Input =>

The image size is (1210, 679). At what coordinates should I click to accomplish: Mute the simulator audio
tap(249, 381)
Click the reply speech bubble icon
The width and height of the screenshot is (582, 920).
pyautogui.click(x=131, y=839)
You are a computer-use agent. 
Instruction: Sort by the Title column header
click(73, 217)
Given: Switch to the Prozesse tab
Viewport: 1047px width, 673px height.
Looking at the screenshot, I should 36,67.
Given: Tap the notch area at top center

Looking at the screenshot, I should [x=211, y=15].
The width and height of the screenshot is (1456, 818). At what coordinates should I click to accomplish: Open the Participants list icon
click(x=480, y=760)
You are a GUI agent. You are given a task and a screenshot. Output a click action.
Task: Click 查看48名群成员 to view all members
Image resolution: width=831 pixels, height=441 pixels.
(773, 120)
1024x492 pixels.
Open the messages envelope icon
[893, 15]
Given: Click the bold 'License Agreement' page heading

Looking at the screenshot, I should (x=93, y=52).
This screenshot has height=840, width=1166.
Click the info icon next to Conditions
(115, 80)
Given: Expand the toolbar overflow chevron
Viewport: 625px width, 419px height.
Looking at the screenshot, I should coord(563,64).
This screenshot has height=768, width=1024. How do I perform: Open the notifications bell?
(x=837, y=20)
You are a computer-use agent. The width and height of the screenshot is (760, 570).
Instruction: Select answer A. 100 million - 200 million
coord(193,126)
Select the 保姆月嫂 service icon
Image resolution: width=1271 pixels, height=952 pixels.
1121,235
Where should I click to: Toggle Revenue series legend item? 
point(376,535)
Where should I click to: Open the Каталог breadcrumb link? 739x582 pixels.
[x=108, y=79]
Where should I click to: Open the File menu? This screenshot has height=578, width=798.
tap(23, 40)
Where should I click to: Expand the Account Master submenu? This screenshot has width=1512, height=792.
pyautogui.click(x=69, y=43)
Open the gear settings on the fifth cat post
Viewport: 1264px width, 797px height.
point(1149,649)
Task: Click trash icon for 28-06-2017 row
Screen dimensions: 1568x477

Problem statement => What this exercise asks for is every line of the data above with the word "computer".

Result for this task =>
You are a computer-use agent. 
You are a computer-use agent. The width and height of the screenshot is (760, 570).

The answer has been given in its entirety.